Unlike many Route 66 towns where the historic alignment has been partially absorbed into numbered streets or commercial developments, Gallup’s Historic Highway 66 designation is posted and visible throughout the downtown corridor — brown Historic Route 66 signs mark the alignment at key intersections. The active BNSF Railway mainline runs parallel to Route 66 through downtown, and the historic Santa Fe Railway Depot at 201 East Route 66 — now the Gallup Cultural Center — anchors the eastern end of the downtown corridor. This visual layering of railroad, highway, and cultural heritage gives Gallup’s Route 66 downtown a depth and authenticity that is rare on the Mother Road.
The El Rancho Hotel: Gallup’s Most Important Route 66 Destination
The single most significant Route 66 landmark in Gallup is the El Rancho Hotel at 1000 East Highway 66 — one of the most evocative surviving Route 66 era hotels anywhere on the Mother Road. The El Rancho was built in 1937 by R.E. Griffith, brother of legendary silent film director D.W. Griffith, specifically to accommodate the Hollywood productions that were increasingly filming in Gallup’s dramatic red rock landscapes. The hotel’s grand two-story lobby — with its massive stone fireplace, balconied upper gallery, and Western-themed decor — was designed to feel like a cross between a national park lodge and a movie set.
The hotel’s guest registry from the 1940s and 1950s reads like a Golden Age Hollywood roll call: John Wayne, Katharine Hepburn, Humphrey Bogart, Ronald Reagan, Kirk Douglas, Spencer Tracy, Doris Day, Alan Ladd, and dozens of others stayed at the El Rancho while filming in the region. Each room in the historic wing is named for a celebrity who stayed there — so travelers can book the John Wayne Room, the Katharine Hepburn Room, the Kirk Douglas Room, or the Ronald Reagan Room and sleep in the same beds that defined Hollywood’s relationship with the American Southwest.
The El Rancho’s lobby — free to enter for non-guests — is one of the most photogenic interior spaces on the entire Route 66 corridor. The memorabilia-lined walls, the stone fireplace, the mounted trophy heads, and the vintage photographs of Hollywood stars create an atmosphere that has been described as Route 66’s version of a history museum. The hotel’s restaurant serves New Mexican and American cuisine in the same dining room where Clark Gable and Humphrey Bogart once ordered their meals. The El Rancho also operates a trading post gift shop on the ground floor, offering authentic Navajo and Zuni arts, jewelry, and Route 66 memorabilia.
The El Rancho Hotel is an Amtrak-accessible destination: the Southwest Chief — Amtrak’s Chicago-to-Los Angeles service, one of the last long-distance trains operating through the Route 66 corridor — stops at the Gallup station one block from the hotel. Plan a minimum of one to two hours for a complete El Rancho visit, including lunch or dinner in the restaurant. An overnight stay is the most immersive Route 66 experience available in Gallup.
::::::::::
▸ Written exercise A
Pick out each line of the entries that contains the string "logo", matching case exactly.

▸ Provided data
::::::::::
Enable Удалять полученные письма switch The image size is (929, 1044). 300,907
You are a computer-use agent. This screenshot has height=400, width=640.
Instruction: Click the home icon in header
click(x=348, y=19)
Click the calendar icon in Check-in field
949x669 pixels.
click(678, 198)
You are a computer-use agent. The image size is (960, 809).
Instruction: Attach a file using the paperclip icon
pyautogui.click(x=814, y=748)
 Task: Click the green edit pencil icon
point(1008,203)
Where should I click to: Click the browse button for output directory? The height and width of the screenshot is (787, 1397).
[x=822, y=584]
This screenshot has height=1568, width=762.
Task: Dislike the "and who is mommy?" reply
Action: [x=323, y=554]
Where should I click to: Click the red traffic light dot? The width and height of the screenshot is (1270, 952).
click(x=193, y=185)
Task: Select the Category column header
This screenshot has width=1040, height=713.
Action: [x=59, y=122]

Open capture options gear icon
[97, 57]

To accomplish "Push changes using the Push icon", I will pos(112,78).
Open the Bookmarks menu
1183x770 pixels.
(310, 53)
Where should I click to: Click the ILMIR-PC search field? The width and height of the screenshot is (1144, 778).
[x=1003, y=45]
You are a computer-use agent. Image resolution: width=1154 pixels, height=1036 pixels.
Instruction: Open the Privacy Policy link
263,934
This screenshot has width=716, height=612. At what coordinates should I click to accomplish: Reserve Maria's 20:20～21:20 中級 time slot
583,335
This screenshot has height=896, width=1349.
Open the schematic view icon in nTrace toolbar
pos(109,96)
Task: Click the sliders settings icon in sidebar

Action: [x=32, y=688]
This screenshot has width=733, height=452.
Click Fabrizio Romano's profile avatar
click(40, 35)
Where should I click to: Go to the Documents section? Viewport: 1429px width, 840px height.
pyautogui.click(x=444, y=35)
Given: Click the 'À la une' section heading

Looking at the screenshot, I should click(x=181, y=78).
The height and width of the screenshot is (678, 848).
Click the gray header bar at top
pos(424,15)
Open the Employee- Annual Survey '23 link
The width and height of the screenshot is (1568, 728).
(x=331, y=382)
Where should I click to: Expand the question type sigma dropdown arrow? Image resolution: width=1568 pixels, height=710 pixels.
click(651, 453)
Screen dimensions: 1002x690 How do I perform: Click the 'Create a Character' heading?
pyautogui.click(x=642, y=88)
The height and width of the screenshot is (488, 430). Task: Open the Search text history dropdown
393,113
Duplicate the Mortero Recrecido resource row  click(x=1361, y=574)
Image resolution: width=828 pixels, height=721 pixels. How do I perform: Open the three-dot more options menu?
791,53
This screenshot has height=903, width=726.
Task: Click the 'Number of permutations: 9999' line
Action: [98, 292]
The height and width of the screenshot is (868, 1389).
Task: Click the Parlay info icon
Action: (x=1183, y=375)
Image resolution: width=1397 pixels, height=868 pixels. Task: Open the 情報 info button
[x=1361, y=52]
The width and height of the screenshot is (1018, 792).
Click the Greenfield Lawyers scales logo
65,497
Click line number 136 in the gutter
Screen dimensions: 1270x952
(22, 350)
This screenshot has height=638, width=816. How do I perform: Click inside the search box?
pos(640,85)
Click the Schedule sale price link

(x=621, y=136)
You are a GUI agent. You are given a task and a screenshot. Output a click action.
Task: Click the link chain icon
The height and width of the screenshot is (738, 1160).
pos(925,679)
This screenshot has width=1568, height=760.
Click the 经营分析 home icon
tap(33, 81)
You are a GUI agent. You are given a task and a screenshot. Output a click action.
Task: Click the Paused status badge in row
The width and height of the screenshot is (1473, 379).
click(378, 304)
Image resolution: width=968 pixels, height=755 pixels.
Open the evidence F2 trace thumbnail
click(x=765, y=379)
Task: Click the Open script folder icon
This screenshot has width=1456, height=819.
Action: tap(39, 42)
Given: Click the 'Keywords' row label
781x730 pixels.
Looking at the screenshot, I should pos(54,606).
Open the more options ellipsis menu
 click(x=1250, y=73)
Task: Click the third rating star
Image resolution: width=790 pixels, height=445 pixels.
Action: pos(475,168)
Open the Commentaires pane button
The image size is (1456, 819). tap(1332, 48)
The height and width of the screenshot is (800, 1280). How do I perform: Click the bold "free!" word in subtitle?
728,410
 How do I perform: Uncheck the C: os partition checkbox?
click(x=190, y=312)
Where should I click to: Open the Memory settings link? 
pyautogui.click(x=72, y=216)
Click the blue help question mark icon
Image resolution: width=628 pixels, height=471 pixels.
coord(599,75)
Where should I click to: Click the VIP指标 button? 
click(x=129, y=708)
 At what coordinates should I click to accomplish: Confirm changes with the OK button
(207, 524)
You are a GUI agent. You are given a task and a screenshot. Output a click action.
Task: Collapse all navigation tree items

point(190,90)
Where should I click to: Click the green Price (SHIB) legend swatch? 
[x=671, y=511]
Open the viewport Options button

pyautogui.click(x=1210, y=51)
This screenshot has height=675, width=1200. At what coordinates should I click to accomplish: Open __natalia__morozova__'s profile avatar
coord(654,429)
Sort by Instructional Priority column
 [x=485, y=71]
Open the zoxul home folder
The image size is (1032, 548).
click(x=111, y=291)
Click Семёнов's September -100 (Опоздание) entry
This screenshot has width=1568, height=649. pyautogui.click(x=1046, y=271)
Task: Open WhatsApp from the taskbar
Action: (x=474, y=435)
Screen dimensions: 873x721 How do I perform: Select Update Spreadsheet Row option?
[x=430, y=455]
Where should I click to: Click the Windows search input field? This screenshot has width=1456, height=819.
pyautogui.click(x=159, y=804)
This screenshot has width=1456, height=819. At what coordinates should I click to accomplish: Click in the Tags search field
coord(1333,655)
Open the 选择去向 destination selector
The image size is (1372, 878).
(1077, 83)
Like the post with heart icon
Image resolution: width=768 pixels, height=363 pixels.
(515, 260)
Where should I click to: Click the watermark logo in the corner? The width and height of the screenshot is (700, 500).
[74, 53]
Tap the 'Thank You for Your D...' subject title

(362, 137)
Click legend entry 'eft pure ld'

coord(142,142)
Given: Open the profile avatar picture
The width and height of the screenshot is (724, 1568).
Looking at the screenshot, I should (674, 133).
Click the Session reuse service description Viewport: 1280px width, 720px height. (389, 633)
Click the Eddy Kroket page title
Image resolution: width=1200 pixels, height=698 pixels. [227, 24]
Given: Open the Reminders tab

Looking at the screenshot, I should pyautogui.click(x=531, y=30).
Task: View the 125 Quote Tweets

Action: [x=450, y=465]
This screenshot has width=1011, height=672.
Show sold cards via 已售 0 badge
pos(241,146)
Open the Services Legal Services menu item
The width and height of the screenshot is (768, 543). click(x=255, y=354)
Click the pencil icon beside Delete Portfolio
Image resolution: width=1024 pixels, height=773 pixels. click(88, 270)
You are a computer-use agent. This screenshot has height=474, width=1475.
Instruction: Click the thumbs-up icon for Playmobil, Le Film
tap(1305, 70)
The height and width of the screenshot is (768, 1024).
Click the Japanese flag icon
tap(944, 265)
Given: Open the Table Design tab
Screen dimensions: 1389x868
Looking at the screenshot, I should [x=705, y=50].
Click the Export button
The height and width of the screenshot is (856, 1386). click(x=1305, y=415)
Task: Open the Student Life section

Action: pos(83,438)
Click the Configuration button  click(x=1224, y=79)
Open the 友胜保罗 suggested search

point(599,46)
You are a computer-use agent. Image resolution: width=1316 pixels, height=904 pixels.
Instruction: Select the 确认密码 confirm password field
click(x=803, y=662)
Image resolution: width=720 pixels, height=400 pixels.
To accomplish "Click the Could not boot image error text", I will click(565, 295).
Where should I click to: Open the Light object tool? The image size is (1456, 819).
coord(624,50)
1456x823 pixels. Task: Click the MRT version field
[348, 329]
::::::::::
▸ Written exercise B
From the Gallup Route 66 text, duplicate the passage starting with "The El Rancho’s" and going on through "Route 66 memorabilia.", word for word.

▸ Solution A
Click the Greenfield Lawyers scales logo
Where should I click to: Click the watermark logo in the corner? The width and height of the screenshot is (700, 500).

▸ Solution B
The El Rancho’s lobby — free to enter for non-guests — is one of the most photogenic interior spaces on the entire Route 66 corridor. The memorabilia-lined walls, the stone fireplace, the mounted trophy heads, and the vintage photographs of Hollywood stars create an atmosphere that has been described as Route 66’s version of a history museum. The hotel’s restaurant serves New Mexican and American cuisine in the same dining room where Clark Gable and Humphrey Bogart once ordered their meals. The El Rancho also operates a trading post gift shop on the ground floor, offering authentic Navajo and Zuni arts, jewelry, and Route 66 memorabilia.